Tuesday, 10 January 2012

The Manchester Derby and the Penalty that Wasn't Given.

I hope this blog isn't starting to look like a Chris Foy bashing arena,but the Lancastrian referee has been involved in one contentious decision after another and therefore he makes great copy for my win probability model.It's very easy but ultimately too simplistic to add or subtract goals that should or shouldn't have been given to the final match score in an attempt to quantify the effect dubious decision have had on a game. Unless a goal's wrongly given or allowed with the very last kick of a game,the correct approach is to see how the various alternative scenarios would have changed each team's chances of winning,losing or drawing the game as they stood immediately prior to the incident.This approach is particularly pertinent when dealing with penalties,around a quarter of them are missed,so it's wrong to even suggest that a penalty awarded is a goal guaranteed.

Obviously the biggest talking point to arise from the Manchester derby is the dismissal of Kompany for his reckless two footed lunge/superbly timed Bobby Mooresque tackle.(Delete appropriate to you allegiances).The incident has been dealt with here and it certainly swung the game massively in United's favour.Their position in the game immediately following the red card was the equivalent of playing City 11 vs 11,but with at least a two goal lead rather than the one goal lead they actually had at the time.

However,an equally decisive moment came in the 82nd minute when Phil Jones intercepted Kolarov's cut back cross.The ball struck his leg,spun up onto his outstretched arm and went behind for the awarded corner with City trailing 2-3.Again opinions are probably split between neutrals and City fans who thought it was a penalty and United fans who saw no intent on Jones' behalf.The suspicion was that Foy was unable to make a decision because neither he or his far touchline assistant had an unobstructed view of the incident.If he had been better placed a penalty wouldn't have been too surprising a outcome.A potential verdict that Jones was sufficiently concerned about to indicate that the ball hit his chest (virtually the only part of his body the ball didn't hit).

Alternative Realities for the 82nd Minute in the Manchester Derby.
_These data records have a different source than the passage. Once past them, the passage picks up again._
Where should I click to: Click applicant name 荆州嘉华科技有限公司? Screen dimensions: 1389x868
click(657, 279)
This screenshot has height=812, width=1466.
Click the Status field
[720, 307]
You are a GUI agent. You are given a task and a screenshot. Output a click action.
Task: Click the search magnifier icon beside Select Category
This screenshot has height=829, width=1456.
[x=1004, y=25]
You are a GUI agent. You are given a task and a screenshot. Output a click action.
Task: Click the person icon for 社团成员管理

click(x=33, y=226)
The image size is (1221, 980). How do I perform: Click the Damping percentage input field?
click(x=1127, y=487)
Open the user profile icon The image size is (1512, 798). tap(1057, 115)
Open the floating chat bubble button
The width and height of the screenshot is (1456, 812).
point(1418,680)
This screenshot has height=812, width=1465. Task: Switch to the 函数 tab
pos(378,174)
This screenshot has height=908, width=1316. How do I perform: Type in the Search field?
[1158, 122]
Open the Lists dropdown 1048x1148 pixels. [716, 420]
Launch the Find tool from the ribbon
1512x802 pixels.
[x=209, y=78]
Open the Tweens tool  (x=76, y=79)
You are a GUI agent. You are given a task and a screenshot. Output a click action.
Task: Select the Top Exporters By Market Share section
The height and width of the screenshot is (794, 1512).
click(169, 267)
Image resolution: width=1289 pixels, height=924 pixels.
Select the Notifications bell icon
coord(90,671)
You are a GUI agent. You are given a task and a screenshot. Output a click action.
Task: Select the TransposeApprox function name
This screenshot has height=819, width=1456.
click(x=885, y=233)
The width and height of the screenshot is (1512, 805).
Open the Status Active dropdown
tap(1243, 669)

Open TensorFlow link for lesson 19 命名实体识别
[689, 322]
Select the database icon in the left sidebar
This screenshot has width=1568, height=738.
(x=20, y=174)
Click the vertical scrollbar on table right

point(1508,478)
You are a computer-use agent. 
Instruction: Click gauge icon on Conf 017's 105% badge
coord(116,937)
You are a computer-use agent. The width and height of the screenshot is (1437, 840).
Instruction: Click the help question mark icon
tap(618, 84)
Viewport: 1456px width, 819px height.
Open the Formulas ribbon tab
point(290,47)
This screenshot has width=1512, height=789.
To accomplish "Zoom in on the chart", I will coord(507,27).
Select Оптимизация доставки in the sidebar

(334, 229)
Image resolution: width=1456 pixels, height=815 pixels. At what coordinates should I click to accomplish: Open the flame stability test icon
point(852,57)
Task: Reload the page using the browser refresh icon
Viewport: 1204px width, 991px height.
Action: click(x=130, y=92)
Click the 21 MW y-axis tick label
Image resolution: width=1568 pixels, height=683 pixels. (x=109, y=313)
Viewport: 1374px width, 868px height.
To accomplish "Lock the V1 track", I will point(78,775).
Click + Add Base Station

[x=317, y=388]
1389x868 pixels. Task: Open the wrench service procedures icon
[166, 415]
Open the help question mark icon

Whatever the rights or wrongs of the non decision,United were massive favourites immediately prior to Kolarov's cross.Despite introducing a ring rusty,racehorse owner,whose last competitive gallop had been eight months previously,United still led by a goal,still had a man advantage and the clock was ticking.A draw was unlikely,a Man City come from behind victory was still hugely improbable and their previous heroics still required a 1 in 200 series of events for them to record an astonishing come from behind victory.

Had Mr Foy,seen Jones' arm come into contact with the ball and had he felt kindly disposed towards City,a United victory would still have remained the most likely outcome of three as Foy blew his whistle to award a spot kick,but the chances of a replay would have leaped to almost coin toss levels.To make the draw the favoured outcome,City needed to score the penalty,presumably through the boot of Milner as most of their regular penalty takers were either injured,on loan or on a beach.They would however,have still remained the outsiders to take the game in the remaining eight minutes plus stoppage time.....although from the situation of 3-3 the miracle turnaround was now merely unlikely compared to massively improbable.

All in all another game changing call of huge proportions with no definitively right or wrong decision,especially given the compromised sight lines.Graham Poll in his Daily Mail column thought it was a penalty,so I'm inclined to think this was one call Mr Foy got right.

Of course had Chris Foy awarded Manchester United a 62nd minute penalty when Kolarov bundled into Valencia,two minutes before City's second goal.........but there's a limit to the number of times even the most unfortunate of refs are put through the win probability wringer.